# The limit of (xn + yn)^(1/n)

1. Apr 22, 2008

### rsa58

1. The problem statement, all variables and given/known data

3. (10 points) Show that if {xn}, {yn} are two sequences of positive real
numbers then
lim (xn +yn)^(1/n) is the max of lim(xn)^(1/n) and lim(yn)^(1/n)

provided these limits exist.

2. Relevant equations
Does anyone have any nice inqualities or tricks?

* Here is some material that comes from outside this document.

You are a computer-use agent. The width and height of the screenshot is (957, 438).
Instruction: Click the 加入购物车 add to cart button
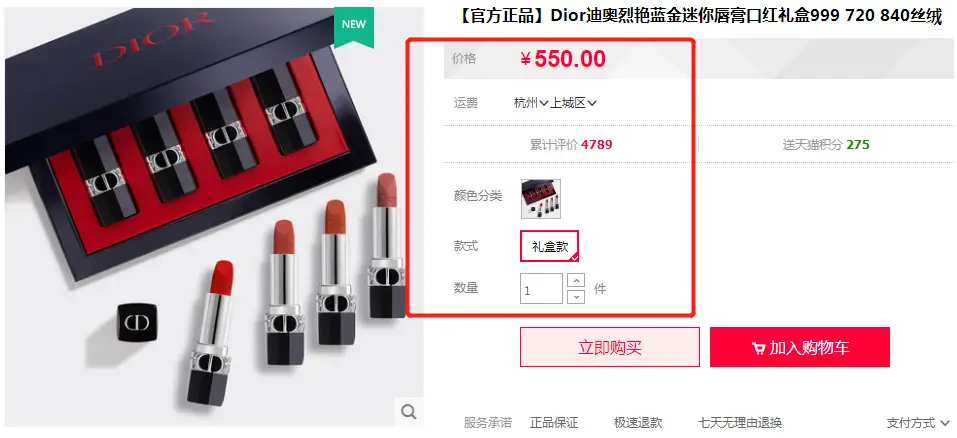(800, 347)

3. The attempt at a solution

2. Apr 22, 2008

### rsa58

i got the following:
set sn = (xn + yn)^(1/n). then xn + yn <= (epsilon + |x|)^n + (epsilon + |y|)^n

<= (2epsilon + |x| + |y|)^n ..... sn - |x| - |y| <= 2epsilon.

does this mean that the limit is the sum of the two limits for xn and yn?

3. Apr 22, 2008

### Dick

If (xn)^1/n -> X and (yn)^(1/n) -> Y then roughly speaking xn is like X^n and yn is like Y^n. So practice by figuring out why (X^n+Y^n)^(1/n) approaches max(X,Y). If you need a formal proof then you'll have to figure out how to quantify 'is like' in terms of epsilon.

4. Apr 23, 2008

### rsa58

uh, that's what i did though. i said if |(xn)^(1/n) - x | < epsilon

then by triangle inequality we have |xn^(1/n)| < epsilon + |x|

but doesn't this give |xn| < (epsilon + |x|)^n the same hold for yn.

xn + yn < (epislon + |x|)^n + (epsilon +|y|)^n < (epsilon + |x| + epsilon + |y|)^n

and |(xn + yn)^(1/n) - (x + y)| < 2epsilon.

5. Apr 23, 2008

### rsa58

i don't see how (x^n + y^n)^(1/n) ----> max (x, y).

i mean, look, x^n + y^n <= (x+y)^n since x and y are non negative.

then sn <= x+y. so it is bounded. but isn't this bound also the limit by the above epsilon argument?

6. Apr 23, 2008

### Dick

It's a good idea to get this out of the way first. In (x^n+y^n)^(1/n), suppose x>y. Factor the x's outside of the root. What happens? If y>x, factor the y's out.